→ WHAT THIS TASK INVOLVES:
Some lines in the material below hold the word "trên". Copy all of them.

→ EXTRACTED RECORDS:
——————

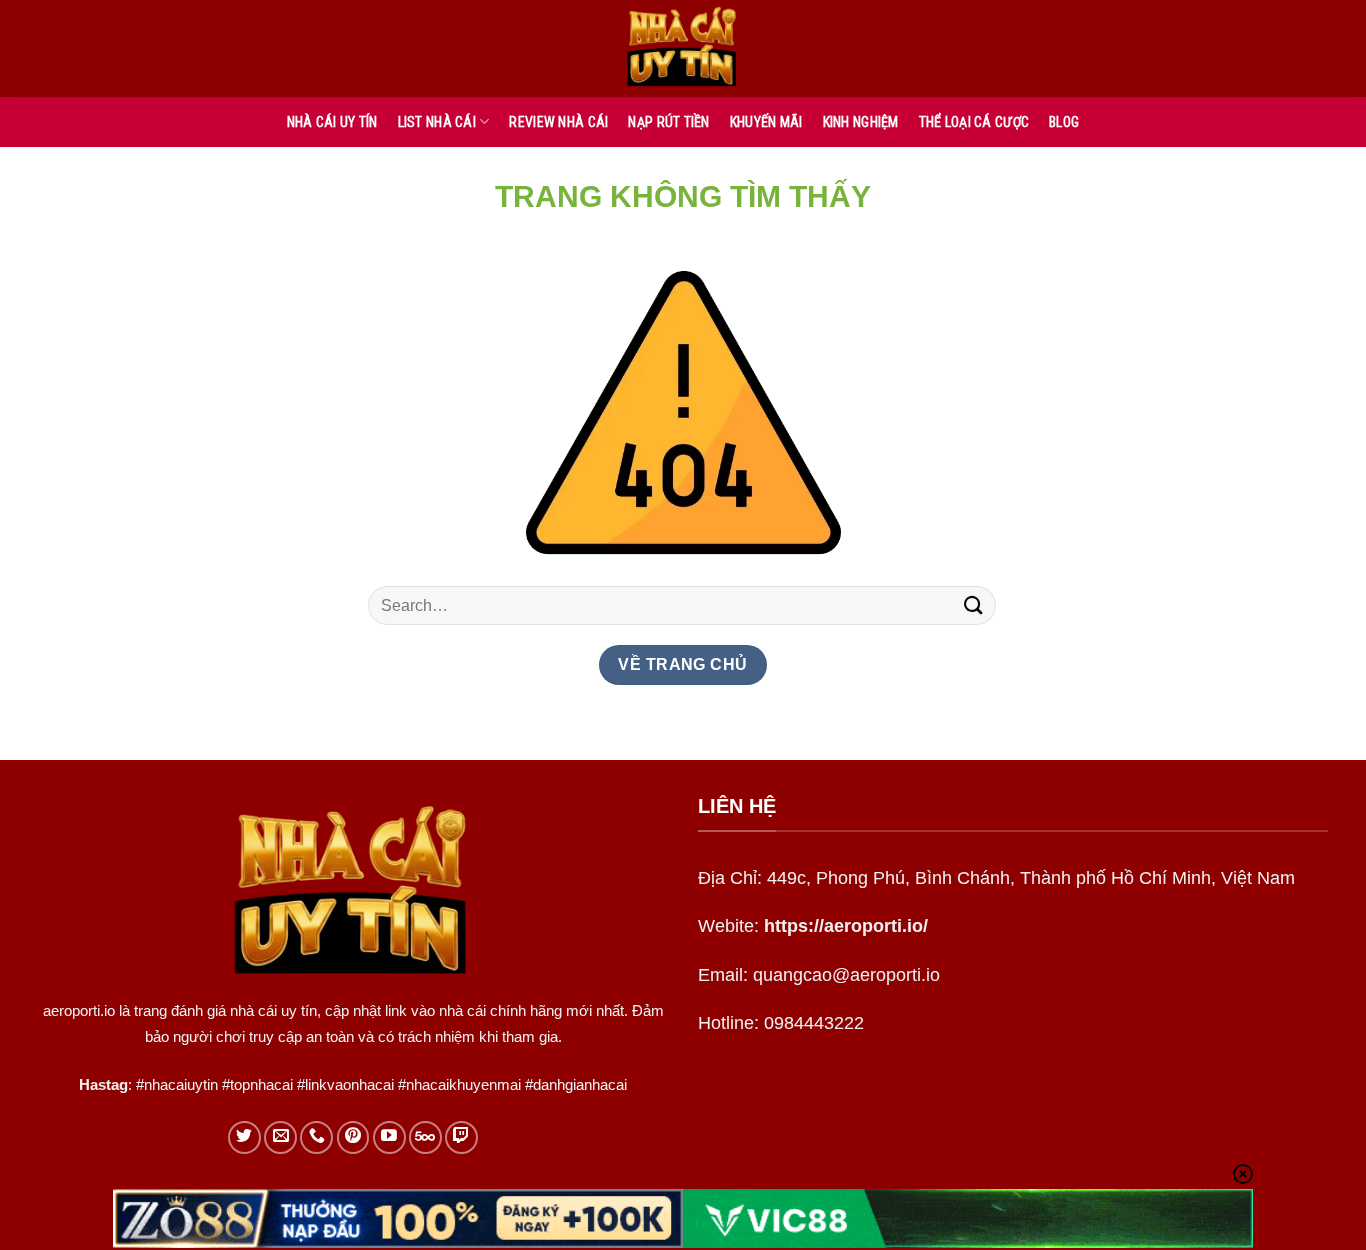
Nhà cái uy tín (332, 122)
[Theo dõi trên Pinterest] (353, 1137)
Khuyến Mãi (766, 122)
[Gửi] (974, 605)
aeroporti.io (79, 1010)
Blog (1064, 122)
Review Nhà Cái (558, 122)
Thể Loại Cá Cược (974, 122)
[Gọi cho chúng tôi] (316, 1137)
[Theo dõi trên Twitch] (461, 1137)
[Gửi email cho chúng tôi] (280, 1137)
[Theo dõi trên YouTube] (389, 1137)
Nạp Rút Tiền (668, 122)
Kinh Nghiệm (861, 122)
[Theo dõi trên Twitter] (244, 1137)
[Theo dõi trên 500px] (425, 1137)
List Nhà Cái (437, 122)
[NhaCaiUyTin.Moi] (683, 48)
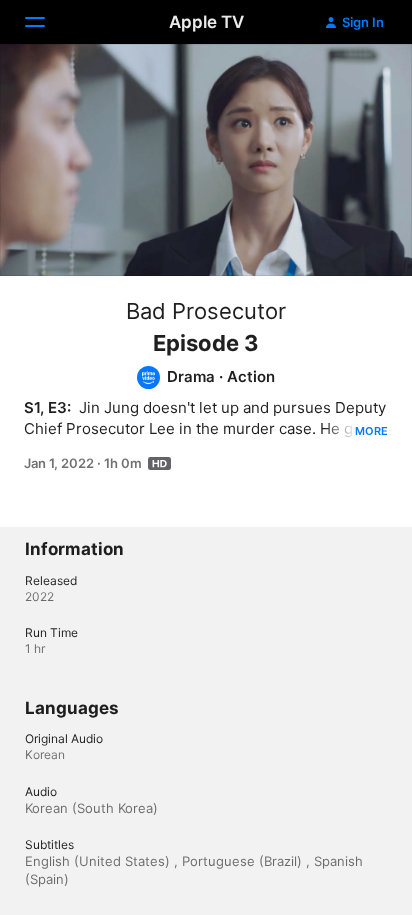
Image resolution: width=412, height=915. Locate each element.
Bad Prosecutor (206, 311)
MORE (371, 431)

——————

→ SOLUTION TO THIS TASK:
[Theo dõi trên Pinterest] (353, 1137)
[Theo dõi trên Twitch] (461, 1137)
[Theo dõi trên YouTube] (389, 1137)
[Theo dõi trên Twitter] (244, 1137)
[Theo dõi trên 500px] (425, 1137)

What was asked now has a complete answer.